◆ Problem to solve ◆
Once the line holding "Image resolution: width=644 pixels, height=285" is found, output it and all remaining lines of the data exactly, with every picture left out.

◆ Data for the task ◆
==========

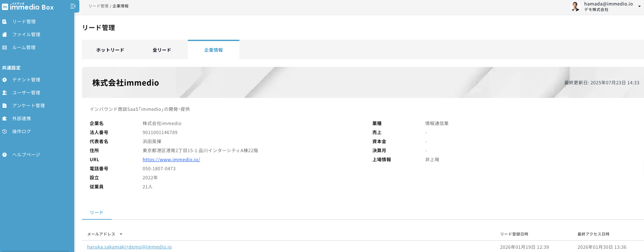Image resolution: width=644 pixels, height=252 pixels.
Task: Open the hamada@immedio.io account dropdown arrow
Action: [639, 6]
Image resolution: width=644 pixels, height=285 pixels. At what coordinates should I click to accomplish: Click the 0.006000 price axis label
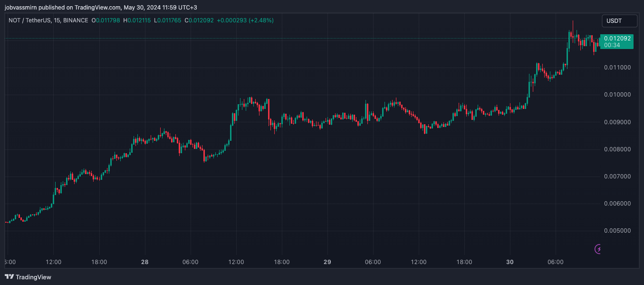(x=617, y=204)
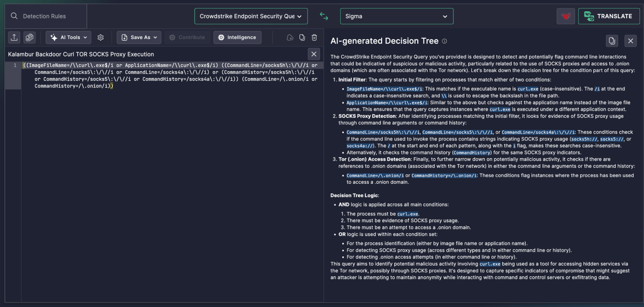
Task: Click the Contribute button
Action: click(187, 37)
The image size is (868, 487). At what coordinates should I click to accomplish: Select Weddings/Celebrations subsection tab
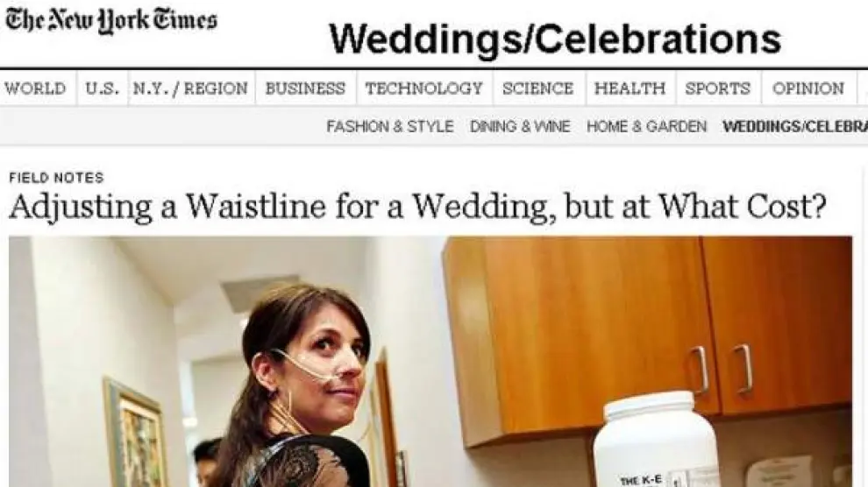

==========

◆ Task answer ◆
Image resolution: width=644 pixels, height=285 pixels. At what coordinates should I click to accomplish: Click the 0.006000 price axis label
(x=617, y=204)
Task: Click the Contribute button
Action: click(187, 37)
The image size is (868, 487). At what coordinates should I click to accomplish: Select Weddings/Celebrations subsection tab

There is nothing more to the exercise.